De entre las tres prácticas que nos propone la Cuaresma, dar limosna a los pobres suele ser la hermana pequeña, la última de la fila. Puede quedarse en un mero lavar la conciencia dando «un sobrecito a la iglesia»; o en un bienintencionado «lo que ahorras con el ayuno, se lo das a los pobres». ¿Y? Pocas veces nos pone en juego de veras. Dar limosna así es una práctica bastante cómoda, la verdad.

¿Cuál es el verdadero sentido de dar limosna? Pensemos en el pasaje por excelencia sobre la limosna en el evangelio: la viuda que no da lo que le sobra, sino aquello que tiene para vivir (Lc 21, 1-4). ¿Es entonces una cuestión de cantidad? ¿Una cuestión de vaciar la cartera o la cuenta corriente hasta quedarnos a cero? Temblamos… No. Jesús no pidió eso. No fue juzgando bolsas y limosnas. Lo que sí pidió es ser absolutamente libre y poner la confianza sólo en Él.

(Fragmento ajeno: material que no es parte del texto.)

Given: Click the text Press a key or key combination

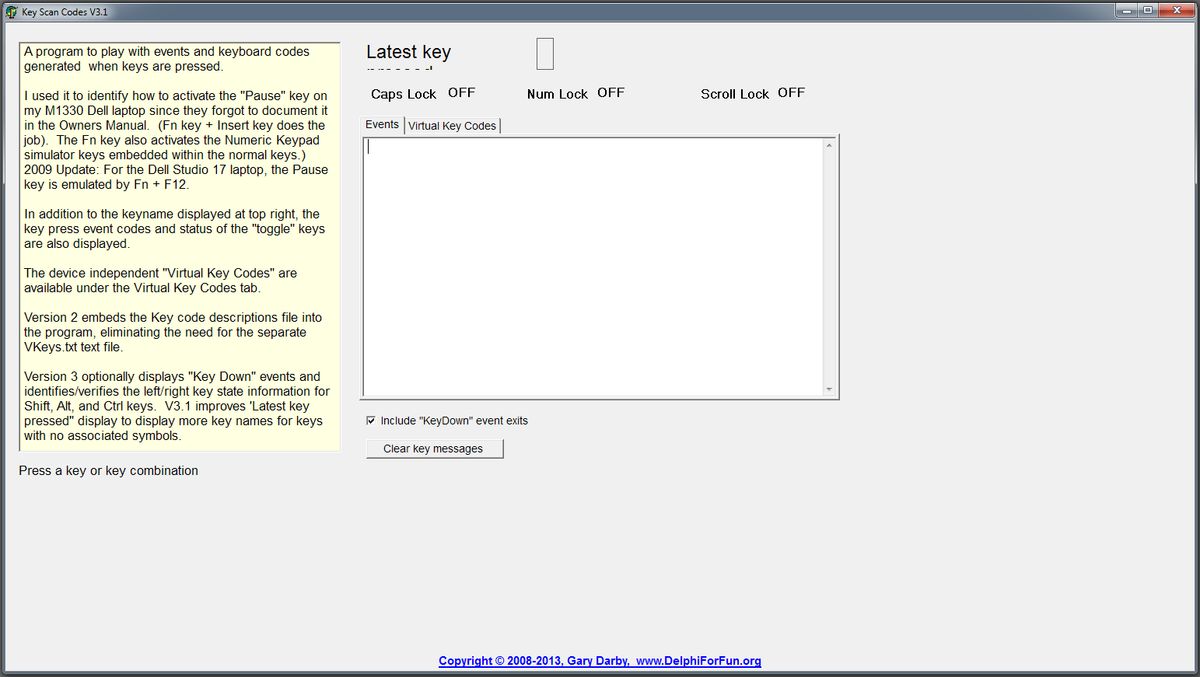Looking at the screenshot, I should 109,469.
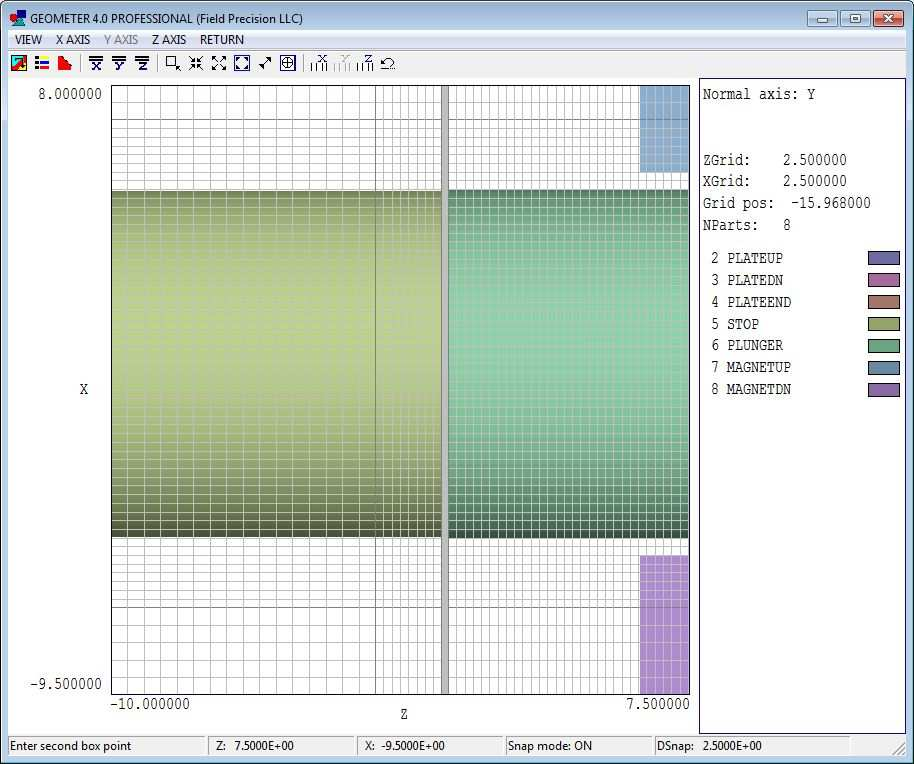The width and height of the screenshot is (914, 764).
Task: Click the full extent view icon
Action: 242,63
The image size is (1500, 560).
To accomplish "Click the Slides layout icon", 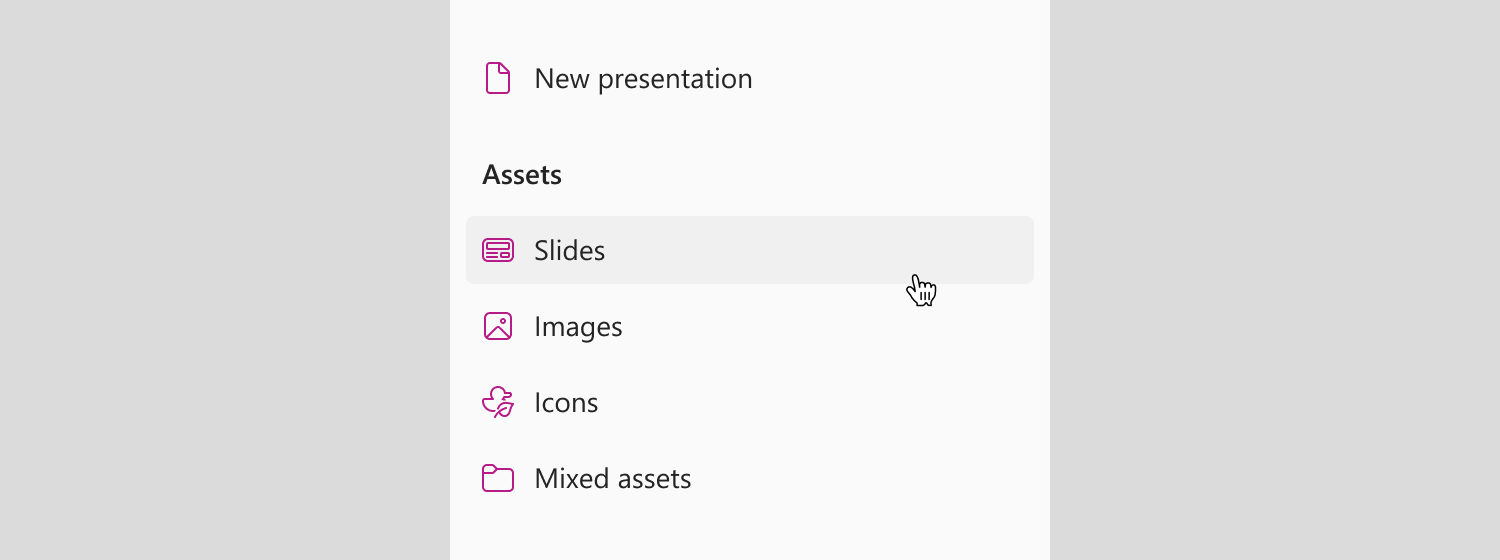I will point(498,250).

Podríamos estar dando permanente limosna. Nunca sería suficiente para acabar con la pobreza en el mundo, ni siquiera para vaciar la cartera. Cuando hubiéramos dado el dinero, nos quedaría la educación, o las amistades, o… Todos somos ricos de alguna manera. De hecho, dar limosna tiene que ver con reconocer la propia riqueza y agradecerla como un don. Entonces siempre se es suficientemente rico para ser generoso.

Dar limosna es encontrar aquel tesoro que queremos compartir. Es pararse y descubrir qué necesita el mundo a mi alrededor. ¿Es una moneda acompañada de una sonrisa y una conversación? ¡Pues adelante! Arriésgate y hazlo esta cuaresma. ¿Es una llamada de teléfono pospuesta por descuido o por dejadez? ¡Pues no pongas excusas y llama!

Dar limosna es sacar el centro de nosotros mismos, de lo que se nos debe, y ponerlo en el otro, en lo que necesita. Dar limosna es ayunar del egoísmo y sus excusas. Dar limosna es la respuesta más natural si la oración es verdadera.